Un jour, vers la fin d’août, après une longue rêverie, pendant laquelle il avait sans doute pesé et résolu les difficultés provenant des différences sociales, Pierre dit : « Véronique, nous nous marierons tous deux ; je demanderai la permission à mes parents là-bas. »

Puis, ma sœur raconte ainsi notre départ :

Au 15 septembre, il fallut quitter le village. Pierre avait fait des monceaux de coquilles, d’algues, d’étoiles, de cailloux marins ; insatiable, il voulait tout emporter ; et il rangeait cela dans des caisses ; il empaquetait, avec Véronique qui l’aidait de tout son pouvoir.

Un matin, une grande voiture arriva de Saint-Pierre pour nous chercher, ameutant le village paisible par ses bruits de grelots et ses coups de fouet. Pierre y fit mettre avec sollicitude ses paquets personnels, et nous y prîmes place tous trois ; ses yeux, déjà pleins de tristesse, regardaient par la portière le chemin creux ensablé par lequel on descendait à la plage — et sa petite amie qui sanglotait.

Et enfin je transcris, textuellement aussi, cette réflexion de ma sœur, que je trouve à cette même date d’été, au bas du cahier déjà fané par le temps :

Alors je me sentis prise — et non point pour la première fois sans doute — d’une rêverie inquiète en regardant Pierre. Je me demandai : « Que sera-ce de cet enfant ? »

« Que sera-ce aussi de sa petite amie, dont la silhouette apparaît, persistante, au bout du chemin ? Qu’y a-t-il de désespérance dans ce tout petit cœur ; qu’y a-t-il d’angoisse, en présence de cet abandon ? »

« Que sera-ce de cet enfant ? » Oh ! mon Dieu, rien autre chose que ce qui en a été ce jour-là ; dans l’avenir, rien de moins, rien de plus. Ces départs, ces emballages puérils de mille objets sans valeur appréciable, ce besoin de tout emporter, de se faire suivre d’un monde de souvenirs, — et surtout ces adieux à des petites créatures sauvages, aimées peut-être précisément parce qu’elles étaient ainsi, — ça représente toute ma vie, cela…

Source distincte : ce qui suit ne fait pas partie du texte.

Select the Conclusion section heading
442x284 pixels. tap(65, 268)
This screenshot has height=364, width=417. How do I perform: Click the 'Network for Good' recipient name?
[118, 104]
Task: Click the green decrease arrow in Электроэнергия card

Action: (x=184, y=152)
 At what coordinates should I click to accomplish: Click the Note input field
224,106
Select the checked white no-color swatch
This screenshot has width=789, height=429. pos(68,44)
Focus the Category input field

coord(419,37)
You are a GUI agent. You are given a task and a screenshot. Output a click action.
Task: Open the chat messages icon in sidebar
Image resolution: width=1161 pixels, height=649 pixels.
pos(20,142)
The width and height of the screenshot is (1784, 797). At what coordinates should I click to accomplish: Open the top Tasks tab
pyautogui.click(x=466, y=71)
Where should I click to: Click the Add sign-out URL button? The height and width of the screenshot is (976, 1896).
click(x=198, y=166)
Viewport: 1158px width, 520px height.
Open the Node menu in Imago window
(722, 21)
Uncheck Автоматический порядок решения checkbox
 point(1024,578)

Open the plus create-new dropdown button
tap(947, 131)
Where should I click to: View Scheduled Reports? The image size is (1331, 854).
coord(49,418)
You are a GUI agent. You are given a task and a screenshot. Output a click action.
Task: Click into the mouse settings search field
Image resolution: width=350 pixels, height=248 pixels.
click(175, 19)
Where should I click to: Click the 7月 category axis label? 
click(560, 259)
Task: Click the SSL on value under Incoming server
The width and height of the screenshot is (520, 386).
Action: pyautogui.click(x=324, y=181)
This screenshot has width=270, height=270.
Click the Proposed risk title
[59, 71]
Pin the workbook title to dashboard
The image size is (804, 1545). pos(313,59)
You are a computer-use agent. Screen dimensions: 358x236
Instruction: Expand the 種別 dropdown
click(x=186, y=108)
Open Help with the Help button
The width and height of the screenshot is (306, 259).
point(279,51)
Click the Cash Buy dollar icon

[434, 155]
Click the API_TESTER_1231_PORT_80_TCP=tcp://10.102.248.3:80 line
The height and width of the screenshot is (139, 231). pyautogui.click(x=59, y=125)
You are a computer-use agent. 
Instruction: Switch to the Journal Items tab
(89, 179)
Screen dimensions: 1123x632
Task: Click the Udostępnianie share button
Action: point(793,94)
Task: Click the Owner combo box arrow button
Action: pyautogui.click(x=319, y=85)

Les deux ou trois journées que dura le voyage de retour, arrêt compris chez nos vieilles tantes de l’île, me semblèrent d’une longueur sans fin. L’impatience d’embrasser maman m’ôtait le sommeil. Près de deux mois passés sans la voir ! Ma sœur, en ce temps-là, était bien la seule personne au monde qui pût me faire supporter une séparation si longue !

Quand nous fûmes de retour sur le continent ; après trois heures de route depuis la plage où une barque nous avait déposés, quand la voiture qui nous ramenait franchit les remparts de la ville, j’aperçus enfin ma mère qui nous attendait, je revis son regard, son bon sourire… Et, dans les lointains du temps, c’est une des images très nettes et à jamais fixées que je retrouve, de son cher visage encore presque jeune, de ses chers cheveux encore noirs.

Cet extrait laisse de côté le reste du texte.